__YOUR INSTRUCTIONS__
Tell me how many lines in the data below hold the string "Open", and say nothing else.

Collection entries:
· · · · ·

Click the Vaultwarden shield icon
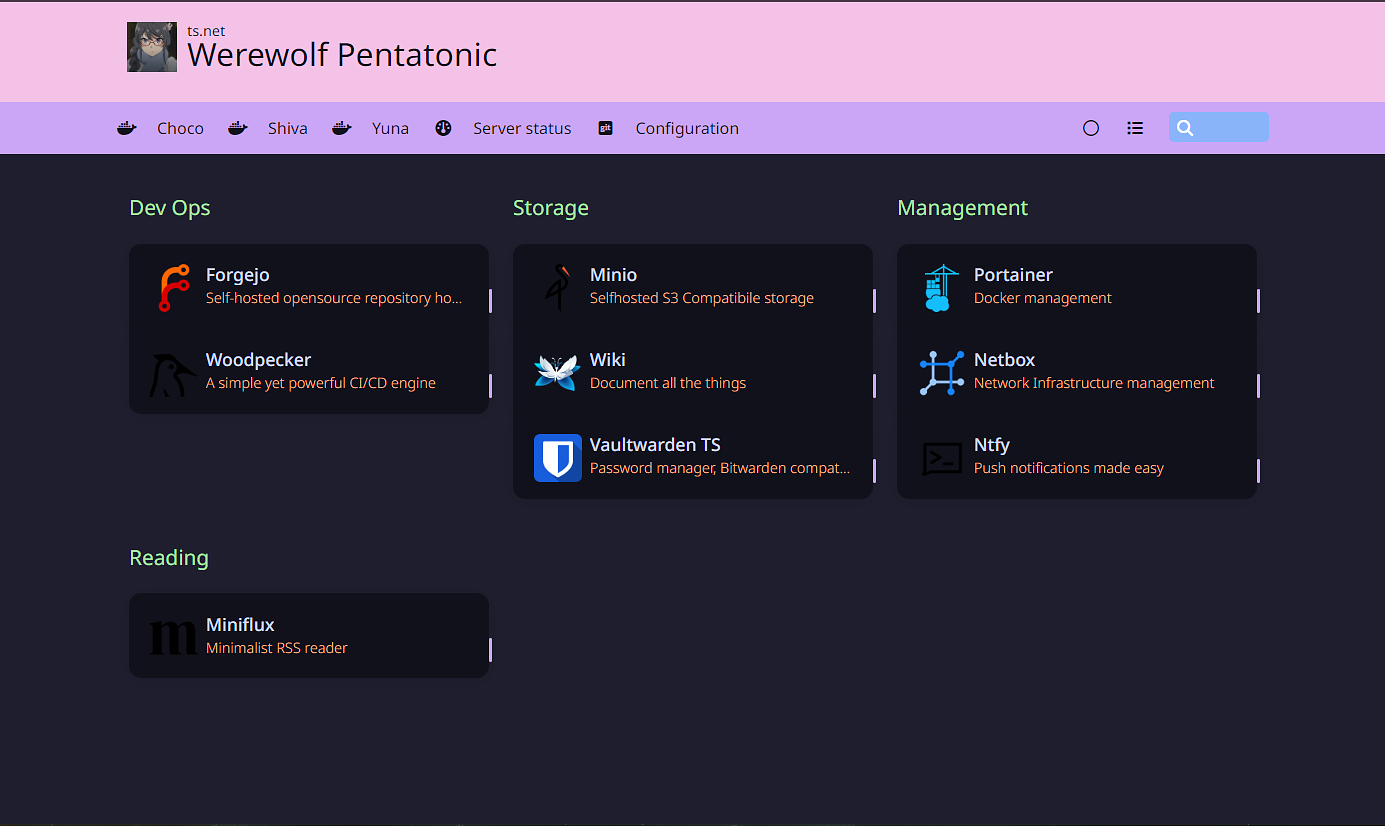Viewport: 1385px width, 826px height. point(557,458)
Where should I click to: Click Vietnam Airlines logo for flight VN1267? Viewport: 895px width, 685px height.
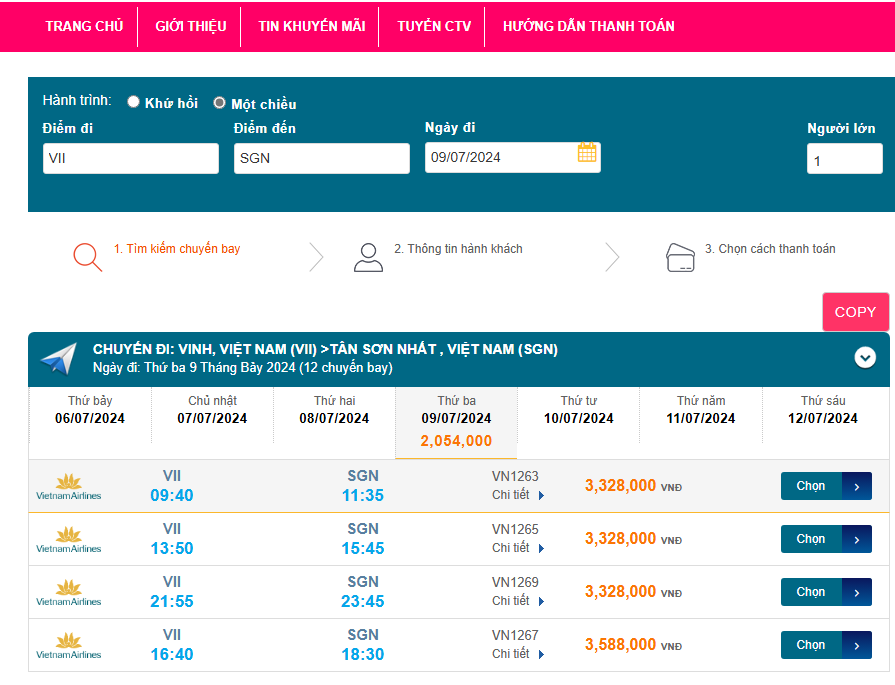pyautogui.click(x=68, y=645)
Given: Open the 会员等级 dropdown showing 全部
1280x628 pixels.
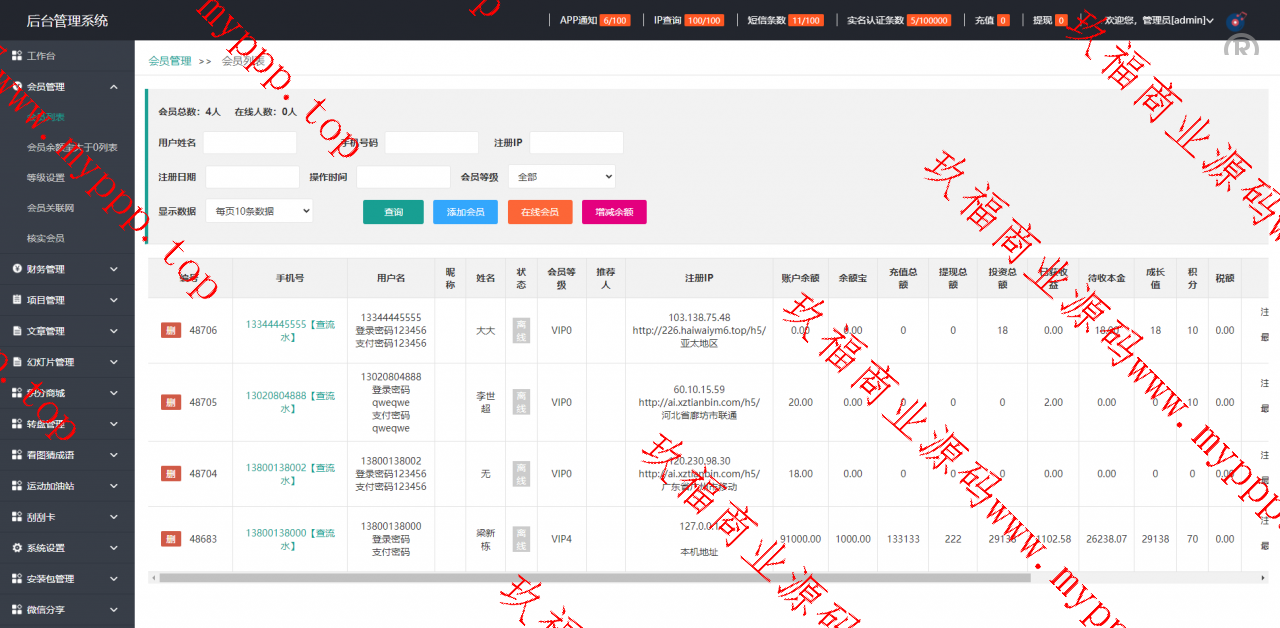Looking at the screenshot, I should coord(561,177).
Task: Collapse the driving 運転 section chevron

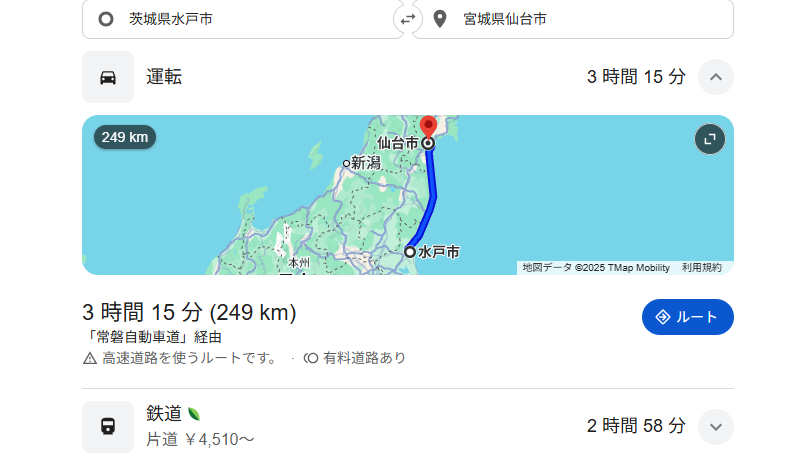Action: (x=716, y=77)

· · · · ·

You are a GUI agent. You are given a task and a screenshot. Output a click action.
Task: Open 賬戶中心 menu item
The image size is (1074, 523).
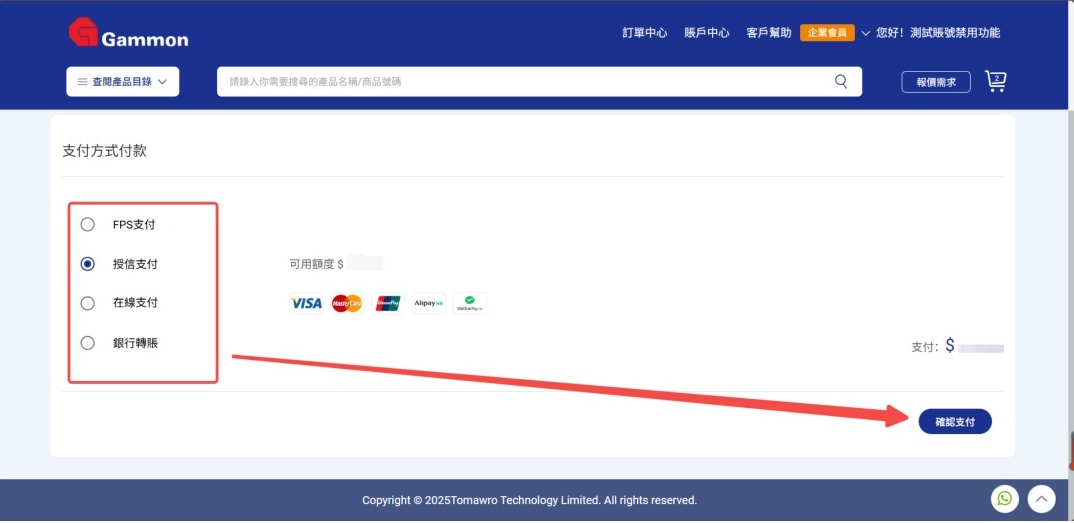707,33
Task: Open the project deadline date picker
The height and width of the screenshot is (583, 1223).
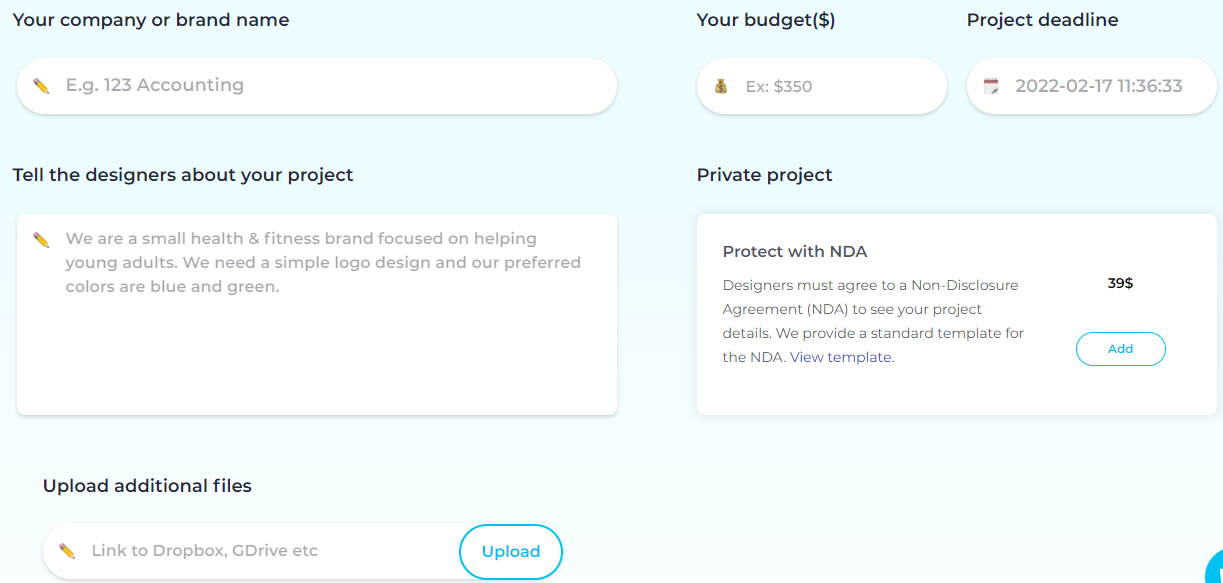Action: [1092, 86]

· · · · ·

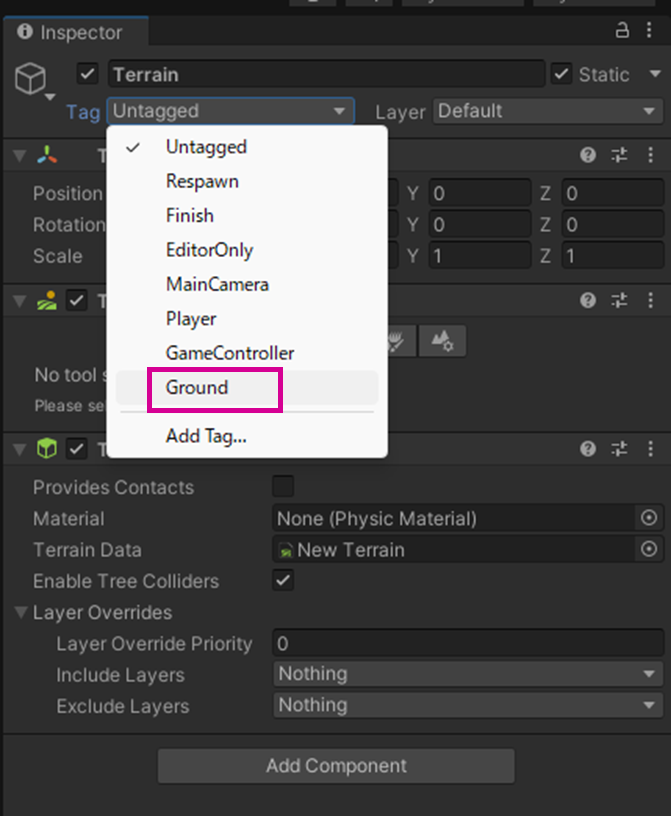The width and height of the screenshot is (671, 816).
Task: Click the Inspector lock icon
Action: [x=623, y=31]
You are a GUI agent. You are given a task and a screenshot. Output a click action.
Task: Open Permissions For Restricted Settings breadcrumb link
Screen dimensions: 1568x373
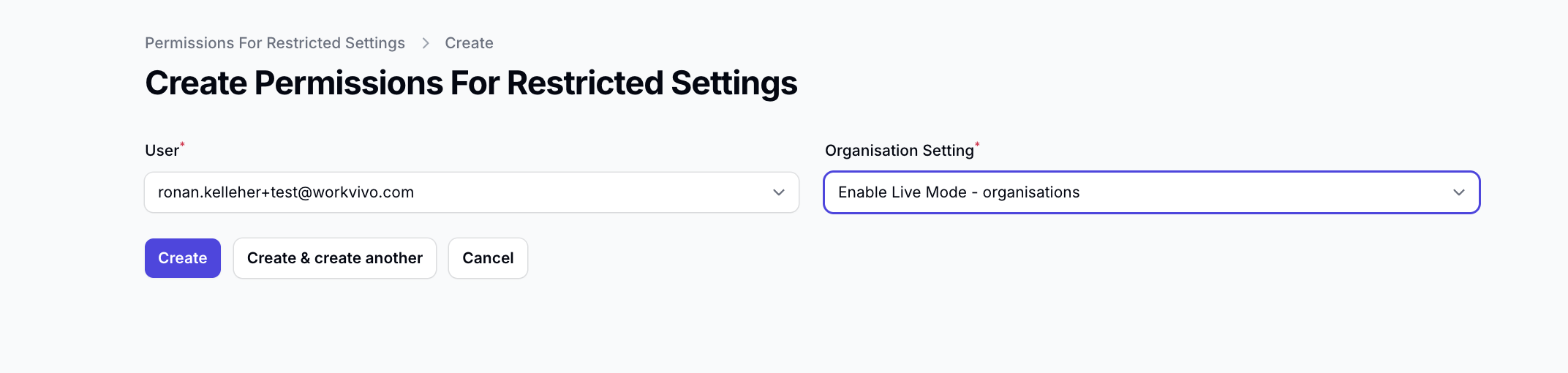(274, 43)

· · · · ·

__REPLY TO THE EXERCISE__
4